▶ Task requirements:
**A)** According to the article about Trinity's assisted-care robot, which organization granted the team development funding?
**B)** Pick up the article on Trinity's assisted-care robot after its last paragraph and carry it further.

Trinity engineers unveil Ireland’s first prototype robot for assisted care

13 November 2017

Robotics engineers from Trinity today unveiled the first prototype robot designed to work in assisted care facilities and help the elderly and people living with disability in Ireland. The team behind the robot has very recently secured significant development funding from Enterprise Ireland to move the prototype towards a marketable model via a new start-up company.

The friendly looking robot has some human-like features and performs some autonomous tasks and some that are human-controlled. It will initially be charged with performing routine tasks in nursing homes and assisted care facilities.

Assistant Professor in Mechanical and Manufacturing Engineering at Trinity, Conor McGinn, spearheads the Innovation and Robotics Lab.

Professor McGinn said: “Nursing homes face significant care challenges, especially during the night when caregiver-to-resident ratios are low. Our solution can perform several routine tasks, which will improve efficiency and substantially alleviate pressure on care staff during periods when the facility may be understaffed.”

The robot has a similar form to a person as it possesses two arms and a ‘head’ interface that allows it to provide social feedback to people working in its vicinity. Sounds, lights, facial expressions, and body language help it to communicate and respond appropriately to different situations.

Prototype robot, 'Stevie' and test user, Tony, at the Science Gallery, Trinity College Dublin.

The robot is mobile and uses cameras, and depth, tactile, inertial and voltage sensors to interact intelligently with its environment, while on-board processors and wireless connectivity (wifi, bluetooth, etc.) diversify its potential uses. In addition to performing functional tasks, the robot can interact socially with residents.

Professor McGinn added:  “The social interaction that is possible with the robot brings many benefits. First, it provides a compelling way to reduce boredom and stimulate mental activity. It can have basic conversations with its users and play a series of simple games, and on a grander level, it can function as a control interface with many different types of technology. For example, through interaction with the robot, residents can control the TV stations, call a loved one, and control lights.”

▶ Given data:
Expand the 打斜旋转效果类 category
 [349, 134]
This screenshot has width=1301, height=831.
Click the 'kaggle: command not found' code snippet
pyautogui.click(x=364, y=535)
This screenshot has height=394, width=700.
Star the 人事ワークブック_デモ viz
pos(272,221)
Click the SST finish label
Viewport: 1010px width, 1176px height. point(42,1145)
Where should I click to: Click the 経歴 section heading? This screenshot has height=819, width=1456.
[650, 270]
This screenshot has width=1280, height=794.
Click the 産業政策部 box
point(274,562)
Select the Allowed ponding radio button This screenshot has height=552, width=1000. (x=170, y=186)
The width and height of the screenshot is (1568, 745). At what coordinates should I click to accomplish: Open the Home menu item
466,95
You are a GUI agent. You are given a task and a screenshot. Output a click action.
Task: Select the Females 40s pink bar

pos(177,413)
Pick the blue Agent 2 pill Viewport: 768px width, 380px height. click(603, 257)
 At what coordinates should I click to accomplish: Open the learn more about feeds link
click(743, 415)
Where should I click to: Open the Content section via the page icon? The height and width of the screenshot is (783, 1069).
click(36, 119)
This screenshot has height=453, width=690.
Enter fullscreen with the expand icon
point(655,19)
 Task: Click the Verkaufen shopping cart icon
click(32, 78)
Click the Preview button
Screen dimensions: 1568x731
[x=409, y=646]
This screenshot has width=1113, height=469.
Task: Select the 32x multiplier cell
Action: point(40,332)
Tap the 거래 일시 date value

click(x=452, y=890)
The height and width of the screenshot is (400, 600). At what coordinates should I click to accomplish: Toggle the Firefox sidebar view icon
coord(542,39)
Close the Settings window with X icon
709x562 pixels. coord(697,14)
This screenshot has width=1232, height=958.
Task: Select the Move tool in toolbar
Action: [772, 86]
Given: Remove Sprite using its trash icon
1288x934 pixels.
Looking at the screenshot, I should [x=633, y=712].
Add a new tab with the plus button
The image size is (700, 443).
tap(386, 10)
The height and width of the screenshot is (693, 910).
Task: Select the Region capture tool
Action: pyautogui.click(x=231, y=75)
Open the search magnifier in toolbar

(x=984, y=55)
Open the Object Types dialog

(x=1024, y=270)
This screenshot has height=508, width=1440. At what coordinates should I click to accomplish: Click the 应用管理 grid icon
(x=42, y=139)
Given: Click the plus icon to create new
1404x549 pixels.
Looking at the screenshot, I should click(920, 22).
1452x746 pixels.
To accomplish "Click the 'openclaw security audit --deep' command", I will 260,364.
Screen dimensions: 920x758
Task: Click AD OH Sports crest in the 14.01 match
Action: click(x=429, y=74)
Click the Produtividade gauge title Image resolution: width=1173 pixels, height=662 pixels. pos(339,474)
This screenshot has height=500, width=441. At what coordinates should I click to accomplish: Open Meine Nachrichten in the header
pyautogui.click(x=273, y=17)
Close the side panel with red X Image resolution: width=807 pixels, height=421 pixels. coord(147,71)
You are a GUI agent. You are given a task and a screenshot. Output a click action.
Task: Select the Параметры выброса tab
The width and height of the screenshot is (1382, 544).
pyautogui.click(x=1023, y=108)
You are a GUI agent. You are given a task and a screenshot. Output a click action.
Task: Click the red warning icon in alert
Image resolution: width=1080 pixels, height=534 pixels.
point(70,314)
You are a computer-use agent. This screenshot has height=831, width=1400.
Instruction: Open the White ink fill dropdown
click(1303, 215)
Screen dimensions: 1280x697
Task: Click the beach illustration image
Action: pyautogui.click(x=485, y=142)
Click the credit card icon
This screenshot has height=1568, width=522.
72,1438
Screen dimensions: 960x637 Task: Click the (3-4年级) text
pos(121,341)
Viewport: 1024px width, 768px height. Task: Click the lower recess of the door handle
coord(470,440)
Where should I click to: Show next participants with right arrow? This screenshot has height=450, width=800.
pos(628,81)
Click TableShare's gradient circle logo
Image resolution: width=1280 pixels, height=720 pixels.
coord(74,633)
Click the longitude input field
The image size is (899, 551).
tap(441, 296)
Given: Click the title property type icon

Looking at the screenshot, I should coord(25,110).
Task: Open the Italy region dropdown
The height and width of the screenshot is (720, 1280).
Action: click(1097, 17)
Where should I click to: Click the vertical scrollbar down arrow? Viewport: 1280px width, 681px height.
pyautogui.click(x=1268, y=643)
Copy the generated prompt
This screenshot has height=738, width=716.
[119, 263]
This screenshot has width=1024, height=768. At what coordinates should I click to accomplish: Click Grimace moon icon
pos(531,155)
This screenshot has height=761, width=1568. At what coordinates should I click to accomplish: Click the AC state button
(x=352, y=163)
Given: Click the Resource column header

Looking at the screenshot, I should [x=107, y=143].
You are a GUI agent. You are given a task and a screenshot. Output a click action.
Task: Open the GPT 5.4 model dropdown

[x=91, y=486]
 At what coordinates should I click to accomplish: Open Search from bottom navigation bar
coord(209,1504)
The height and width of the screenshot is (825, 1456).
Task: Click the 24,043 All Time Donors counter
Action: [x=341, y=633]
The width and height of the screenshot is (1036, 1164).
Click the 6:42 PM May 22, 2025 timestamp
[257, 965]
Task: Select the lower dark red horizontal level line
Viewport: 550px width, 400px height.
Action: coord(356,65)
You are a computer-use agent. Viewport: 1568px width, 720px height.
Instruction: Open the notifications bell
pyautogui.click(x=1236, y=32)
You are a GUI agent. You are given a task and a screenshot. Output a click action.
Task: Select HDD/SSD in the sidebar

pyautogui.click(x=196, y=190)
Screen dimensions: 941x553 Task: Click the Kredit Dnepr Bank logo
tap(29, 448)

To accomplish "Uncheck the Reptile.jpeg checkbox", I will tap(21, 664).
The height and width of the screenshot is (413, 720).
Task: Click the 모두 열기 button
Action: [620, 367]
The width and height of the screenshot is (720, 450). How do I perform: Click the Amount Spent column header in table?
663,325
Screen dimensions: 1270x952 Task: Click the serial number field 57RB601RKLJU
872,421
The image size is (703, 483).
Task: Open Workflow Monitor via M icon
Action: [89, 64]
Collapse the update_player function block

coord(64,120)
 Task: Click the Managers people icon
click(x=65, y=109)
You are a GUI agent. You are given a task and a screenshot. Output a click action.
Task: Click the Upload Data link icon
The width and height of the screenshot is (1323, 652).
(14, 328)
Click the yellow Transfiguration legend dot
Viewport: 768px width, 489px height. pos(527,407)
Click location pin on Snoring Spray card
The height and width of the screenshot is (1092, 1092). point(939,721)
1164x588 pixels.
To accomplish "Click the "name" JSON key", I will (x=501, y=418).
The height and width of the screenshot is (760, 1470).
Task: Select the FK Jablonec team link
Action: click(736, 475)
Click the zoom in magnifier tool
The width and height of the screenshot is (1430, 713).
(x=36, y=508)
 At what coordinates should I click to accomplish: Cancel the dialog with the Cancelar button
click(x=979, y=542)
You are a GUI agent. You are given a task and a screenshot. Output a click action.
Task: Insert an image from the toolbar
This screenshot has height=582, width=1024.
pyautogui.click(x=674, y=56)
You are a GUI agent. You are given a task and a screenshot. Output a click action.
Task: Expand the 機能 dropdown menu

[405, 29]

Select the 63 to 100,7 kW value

▶ Answers to the problems:
**A)** Enterprise Ireland

**B)**
The Trinity team consulted with a wide range of experts during the robot’s development, including nurses and caregivers, elderly patients living in assisted care facilities.

The Trinity team has recently started working with ALONE, a national organisation that supports older people to age at home. ALONE currently provides and uses technology to support older people to remain independent and socially connected. This technology drives human contact and empowers older people, friends, family, and health services.

Professor McGinn added: “The robot is being developed to augment, not replace human care. We have begun working closely with nursing experts and care organisations to develop a solution that empowers both users and care-givers. Through collaboration with organisations like ALONE, we have been able to get a better understanding of the challenges people face as they get older and get valuable user feedback on many aspects of the system.”

The team aims to have the robot market-ready by 2021. Over the next two years, they will be piloting the technology in several care facilities in both Ireland and the US. The first pilot is scheduled to take place in the summer of 2018.